"Whether you join this class or not, go out there into the world and follow your heart. Whatever it is you dream of doing, take action and do it." I am taking the advice of the teacher whose class I audited. No, I won't join the musical workshop class, but I will go out there and "do it".
I've been envisioning how to do my mini episode of a cop show I've created. I've got ideas for several episodes and I've written one of them. BUT - I had been stagnating and treading water a while, tripped up on logistics. Wondering how I could get cop uniforms that look realistic with all that cop brass for free or almost free - when I often don't have enough money to buy all my groceries. At least three full cop uniforms with all the paraphernalia don't come cheap. Oh, and I need two roosters.
I ponder my dilemma as I graze at the reception banquet these actors have put together for visitors. It's kind of like an open house, open class, reception, and greet and meet kind of thing. I pile on the guacamole - the most succulent chunky guacamole I've ever tasted. It's a nicely well-rounded junk-fest. I add a handful of chips, a few chunks of cheese, some rolled up turkey slices, pineapple and strawberries, a couple of coconut macaroons and brownies, I pass on the vegetables, and then I make the rounds, congratulating the actors on their wonderful musical acting performances. I meet a young girl who is now writing and creating her own music. The lady who wrote the song "That Ain't No Way to Treat A Lady", the real song that Helen Ready sang decades ago, is part of this workshop, as is a former opera singer, and a blues singer whose music can make you collapse in tears. I meet people who have booked projects or created shows that have come out of this workshop. It's a workshop full of love, warmth, and art.
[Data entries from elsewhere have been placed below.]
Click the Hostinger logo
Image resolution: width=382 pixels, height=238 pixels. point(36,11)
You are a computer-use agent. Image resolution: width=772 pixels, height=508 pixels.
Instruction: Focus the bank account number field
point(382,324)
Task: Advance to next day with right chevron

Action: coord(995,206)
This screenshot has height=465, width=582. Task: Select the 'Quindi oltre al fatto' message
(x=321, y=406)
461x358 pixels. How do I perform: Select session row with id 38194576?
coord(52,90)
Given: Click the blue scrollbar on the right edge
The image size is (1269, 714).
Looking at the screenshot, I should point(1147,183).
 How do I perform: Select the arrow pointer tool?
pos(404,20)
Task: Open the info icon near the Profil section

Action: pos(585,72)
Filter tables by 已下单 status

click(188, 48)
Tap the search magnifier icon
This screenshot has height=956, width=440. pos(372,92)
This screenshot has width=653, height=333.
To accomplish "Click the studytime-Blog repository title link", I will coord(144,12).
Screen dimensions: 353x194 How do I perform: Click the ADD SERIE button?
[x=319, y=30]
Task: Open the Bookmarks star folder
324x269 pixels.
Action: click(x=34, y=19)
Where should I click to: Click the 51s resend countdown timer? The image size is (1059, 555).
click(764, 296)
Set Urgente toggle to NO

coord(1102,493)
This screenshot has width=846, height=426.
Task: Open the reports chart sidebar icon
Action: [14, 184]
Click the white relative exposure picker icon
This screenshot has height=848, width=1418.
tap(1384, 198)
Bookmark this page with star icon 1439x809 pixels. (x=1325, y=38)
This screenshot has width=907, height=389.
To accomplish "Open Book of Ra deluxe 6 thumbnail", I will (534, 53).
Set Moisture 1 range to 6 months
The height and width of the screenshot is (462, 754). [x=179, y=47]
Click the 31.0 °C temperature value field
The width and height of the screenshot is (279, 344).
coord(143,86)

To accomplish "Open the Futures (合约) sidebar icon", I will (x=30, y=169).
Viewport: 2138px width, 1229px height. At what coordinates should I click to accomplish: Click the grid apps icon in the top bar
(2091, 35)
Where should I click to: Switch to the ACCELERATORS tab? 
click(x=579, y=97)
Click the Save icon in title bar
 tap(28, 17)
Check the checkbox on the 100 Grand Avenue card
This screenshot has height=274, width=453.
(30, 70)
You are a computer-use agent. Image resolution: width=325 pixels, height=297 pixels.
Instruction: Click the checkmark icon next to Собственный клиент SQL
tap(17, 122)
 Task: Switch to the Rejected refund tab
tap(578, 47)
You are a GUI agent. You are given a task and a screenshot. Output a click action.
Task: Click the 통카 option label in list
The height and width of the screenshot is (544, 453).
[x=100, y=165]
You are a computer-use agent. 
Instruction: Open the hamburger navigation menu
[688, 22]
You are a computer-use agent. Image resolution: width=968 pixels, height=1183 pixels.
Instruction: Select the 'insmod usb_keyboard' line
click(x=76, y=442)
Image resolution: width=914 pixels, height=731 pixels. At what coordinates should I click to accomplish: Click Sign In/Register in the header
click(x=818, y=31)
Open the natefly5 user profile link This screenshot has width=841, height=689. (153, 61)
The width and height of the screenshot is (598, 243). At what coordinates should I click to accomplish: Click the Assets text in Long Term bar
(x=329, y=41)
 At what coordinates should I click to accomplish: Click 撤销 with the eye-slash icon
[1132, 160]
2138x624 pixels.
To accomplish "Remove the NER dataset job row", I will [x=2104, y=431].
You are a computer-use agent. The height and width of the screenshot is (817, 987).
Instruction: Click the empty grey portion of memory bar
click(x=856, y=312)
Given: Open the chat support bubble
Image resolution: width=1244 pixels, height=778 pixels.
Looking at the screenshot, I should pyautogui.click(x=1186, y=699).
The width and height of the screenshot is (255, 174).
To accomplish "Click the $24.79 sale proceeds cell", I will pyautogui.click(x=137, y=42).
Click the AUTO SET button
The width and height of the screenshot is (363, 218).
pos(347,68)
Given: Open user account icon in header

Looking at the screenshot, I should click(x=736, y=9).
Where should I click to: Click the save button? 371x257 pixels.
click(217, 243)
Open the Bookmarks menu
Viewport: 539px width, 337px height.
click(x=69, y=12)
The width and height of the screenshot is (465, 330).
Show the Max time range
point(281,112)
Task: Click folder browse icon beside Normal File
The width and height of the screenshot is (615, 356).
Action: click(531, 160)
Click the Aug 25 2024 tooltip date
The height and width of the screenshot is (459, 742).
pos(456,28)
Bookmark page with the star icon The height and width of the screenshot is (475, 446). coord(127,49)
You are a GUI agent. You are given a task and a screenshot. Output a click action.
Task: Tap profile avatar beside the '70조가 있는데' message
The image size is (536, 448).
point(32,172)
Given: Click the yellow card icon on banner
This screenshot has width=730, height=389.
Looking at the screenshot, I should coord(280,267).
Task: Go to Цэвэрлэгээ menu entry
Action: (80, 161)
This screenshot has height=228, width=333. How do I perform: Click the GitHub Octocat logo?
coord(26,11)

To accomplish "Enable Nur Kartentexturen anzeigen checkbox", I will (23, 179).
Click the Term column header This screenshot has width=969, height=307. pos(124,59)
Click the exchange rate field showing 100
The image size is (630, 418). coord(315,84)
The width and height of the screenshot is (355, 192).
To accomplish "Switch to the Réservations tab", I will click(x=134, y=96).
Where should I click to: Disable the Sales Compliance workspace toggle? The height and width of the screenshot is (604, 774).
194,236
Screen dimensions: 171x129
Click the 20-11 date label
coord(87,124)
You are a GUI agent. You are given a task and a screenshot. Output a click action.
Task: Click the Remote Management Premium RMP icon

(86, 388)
Yes, I decide. I'm going out to "do it".
The very next day, I scour Goodwill stores, Quartermasters stores, 99-cent stores, the MacArthur Park Swap Meet, the Santa Monica and Western Swap Meet, army surplus stores, a couple of costume shops. I still haven't quite found what I want for as cheap as I want. But I have begun. So far in my goodie bag - one good pair of cheap handcuffs, a used navy blue lady's shirt and pants that look exactly like a female cop uniform. I wandered into a pseudo-99-cent store in MacArthur Park, and found some realistic-looking guns for 99 cents. And some cheap looking gun holsters that could work. The guns are a bonanza. Most toy guns look like plastic junk. All I have to do is paint these black. On the way out of the store, I meet a Hispanic lady who sells the best curbside corn tamales. I buy a couple and they melt in my mouth. So I've gotten some work done towards my dream AND found the best corn tamales in LA.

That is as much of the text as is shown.